### Exercise brief
Which lines run from the one containing "Viewport: 1270px width, 952px height." to the end of the entries below? Retype exactly those, both ends included.

+ + + + + + +

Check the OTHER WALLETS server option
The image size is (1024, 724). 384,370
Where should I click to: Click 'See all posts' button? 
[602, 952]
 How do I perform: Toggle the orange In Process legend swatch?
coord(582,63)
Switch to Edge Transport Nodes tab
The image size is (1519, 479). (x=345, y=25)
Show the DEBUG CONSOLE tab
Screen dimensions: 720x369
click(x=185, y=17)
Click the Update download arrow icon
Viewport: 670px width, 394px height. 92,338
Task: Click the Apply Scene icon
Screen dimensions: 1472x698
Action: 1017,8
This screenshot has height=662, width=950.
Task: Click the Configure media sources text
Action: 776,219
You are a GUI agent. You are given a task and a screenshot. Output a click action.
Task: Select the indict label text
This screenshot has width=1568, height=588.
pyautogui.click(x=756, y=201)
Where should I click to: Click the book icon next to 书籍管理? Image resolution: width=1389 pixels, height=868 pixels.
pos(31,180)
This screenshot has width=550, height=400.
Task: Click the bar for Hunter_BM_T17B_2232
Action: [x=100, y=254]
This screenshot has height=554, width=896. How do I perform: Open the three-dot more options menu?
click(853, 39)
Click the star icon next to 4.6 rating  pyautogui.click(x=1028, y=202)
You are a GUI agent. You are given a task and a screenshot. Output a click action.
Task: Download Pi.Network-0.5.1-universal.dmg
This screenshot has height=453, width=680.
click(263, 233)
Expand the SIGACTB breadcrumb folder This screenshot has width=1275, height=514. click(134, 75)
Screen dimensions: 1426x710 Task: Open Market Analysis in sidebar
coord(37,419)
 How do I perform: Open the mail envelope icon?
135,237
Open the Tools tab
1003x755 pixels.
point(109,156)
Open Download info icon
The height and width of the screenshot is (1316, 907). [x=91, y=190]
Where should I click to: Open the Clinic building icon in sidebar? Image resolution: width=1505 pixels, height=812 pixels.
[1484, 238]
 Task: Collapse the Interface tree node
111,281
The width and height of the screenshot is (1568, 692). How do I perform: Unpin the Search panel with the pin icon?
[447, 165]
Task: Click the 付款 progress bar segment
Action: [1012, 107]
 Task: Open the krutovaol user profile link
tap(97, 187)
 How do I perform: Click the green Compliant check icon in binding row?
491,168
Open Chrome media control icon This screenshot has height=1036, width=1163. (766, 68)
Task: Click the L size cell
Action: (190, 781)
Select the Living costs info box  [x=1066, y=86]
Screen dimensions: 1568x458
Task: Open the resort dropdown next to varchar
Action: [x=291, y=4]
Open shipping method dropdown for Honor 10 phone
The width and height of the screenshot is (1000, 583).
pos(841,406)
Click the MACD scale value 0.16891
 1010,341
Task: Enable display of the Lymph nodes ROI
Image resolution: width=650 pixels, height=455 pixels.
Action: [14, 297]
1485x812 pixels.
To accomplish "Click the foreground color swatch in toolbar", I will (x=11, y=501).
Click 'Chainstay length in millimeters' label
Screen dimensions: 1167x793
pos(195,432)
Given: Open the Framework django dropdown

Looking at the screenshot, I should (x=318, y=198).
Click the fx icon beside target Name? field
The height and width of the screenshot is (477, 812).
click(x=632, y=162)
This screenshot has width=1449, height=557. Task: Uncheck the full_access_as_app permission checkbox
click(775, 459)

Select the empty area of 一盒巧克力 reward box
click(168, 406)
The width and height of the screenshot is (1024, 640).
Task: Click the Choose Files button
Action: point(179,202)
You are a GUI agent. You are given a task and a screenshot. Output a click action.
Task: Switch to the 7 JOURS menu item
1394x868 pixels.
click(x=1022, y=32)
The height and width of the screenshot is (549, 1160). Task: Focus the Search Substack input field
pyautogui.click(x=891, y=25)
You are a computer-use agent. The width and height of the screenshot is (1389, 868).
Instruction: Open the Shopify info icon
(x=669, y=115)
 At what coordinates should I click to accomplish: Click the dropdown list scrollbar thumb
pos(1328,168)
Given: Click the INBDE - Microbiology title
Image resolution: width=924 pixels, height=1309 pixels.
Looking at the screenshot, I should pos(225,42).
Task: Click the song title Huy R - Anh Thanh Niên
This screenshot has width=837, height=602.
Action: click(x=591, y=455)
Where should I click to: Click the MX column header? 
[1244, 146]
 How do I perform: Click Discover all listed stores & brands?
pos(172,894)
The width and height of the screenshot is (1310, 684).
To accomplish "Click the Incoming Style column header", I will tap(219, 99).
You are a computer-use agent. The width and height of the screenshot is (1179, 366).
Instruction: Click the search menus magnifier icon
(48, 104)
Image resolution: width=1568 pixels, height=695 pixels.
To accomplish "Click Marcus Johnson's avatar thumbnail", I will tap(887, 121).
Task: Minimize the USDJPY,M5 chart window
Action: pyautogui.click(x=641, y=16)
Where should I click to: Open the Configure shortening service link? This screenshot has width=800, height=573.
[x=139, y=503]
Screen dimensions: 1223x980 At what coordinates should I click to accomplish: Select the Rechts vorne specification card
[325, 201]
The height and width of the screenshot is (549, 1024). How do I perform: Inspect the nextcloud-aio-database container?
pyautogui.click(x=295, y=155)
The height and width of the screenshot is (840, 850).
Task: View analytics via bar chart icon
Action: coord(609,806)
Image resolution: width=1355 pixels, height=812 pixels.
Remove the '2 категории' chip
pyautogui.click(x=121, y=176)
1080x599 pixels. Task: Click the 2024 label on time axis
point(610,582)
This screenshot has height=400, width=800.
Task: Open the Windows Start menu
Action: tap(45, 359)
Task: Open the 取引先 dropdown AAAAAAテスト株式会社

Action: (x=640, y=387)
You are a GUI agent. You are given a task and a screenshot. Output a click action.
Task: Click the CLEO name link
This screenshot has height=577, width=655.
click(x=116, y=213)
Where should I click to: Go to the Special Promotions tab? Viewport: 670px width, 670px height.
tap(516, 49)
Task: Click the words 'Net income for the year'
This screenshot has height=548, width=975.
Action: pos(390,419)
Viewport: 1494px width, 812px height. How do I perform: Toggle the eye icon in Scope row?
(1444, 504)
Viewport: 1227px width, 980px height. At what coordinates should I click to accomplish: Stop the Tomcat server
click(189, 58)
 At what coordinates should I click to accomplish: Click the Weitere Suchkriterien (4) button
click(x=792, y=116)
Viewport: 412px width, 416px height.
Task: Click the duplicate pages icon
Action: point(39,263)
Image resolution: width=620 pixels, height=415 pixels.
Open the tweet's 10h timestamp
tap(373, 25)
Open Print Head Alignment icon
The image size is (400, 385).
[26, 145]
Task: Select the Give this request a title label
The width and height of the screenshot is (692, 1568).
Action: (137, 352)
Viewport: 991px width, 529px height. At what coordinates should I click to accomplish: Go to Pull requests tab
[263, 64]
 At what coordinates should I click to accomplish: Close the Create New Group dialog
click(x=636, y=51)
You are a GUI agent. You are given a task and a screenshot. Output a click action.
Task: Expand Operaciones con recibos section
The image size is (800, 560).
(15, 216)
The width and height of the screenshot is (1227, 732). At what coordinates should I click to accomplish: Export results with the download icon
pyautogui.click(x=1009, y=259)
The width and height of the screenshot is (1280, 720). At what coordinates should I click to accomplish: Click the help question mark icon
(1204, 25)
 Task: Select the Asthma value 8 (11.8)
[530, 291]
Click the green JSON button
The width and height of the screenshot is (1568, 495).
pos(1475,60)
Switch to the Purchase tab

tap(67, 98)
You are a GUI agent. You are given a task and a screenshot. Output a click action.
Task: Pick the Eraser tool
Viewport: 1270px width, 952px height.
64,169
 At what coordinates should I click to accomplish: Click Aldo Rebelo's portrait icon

+ + + + + + +

### Output for this task
Viewport: 1270px width, 952px height.
64,169
 At what coordinates should I click to accomplish: Click Aldo Rebelo's portrait icon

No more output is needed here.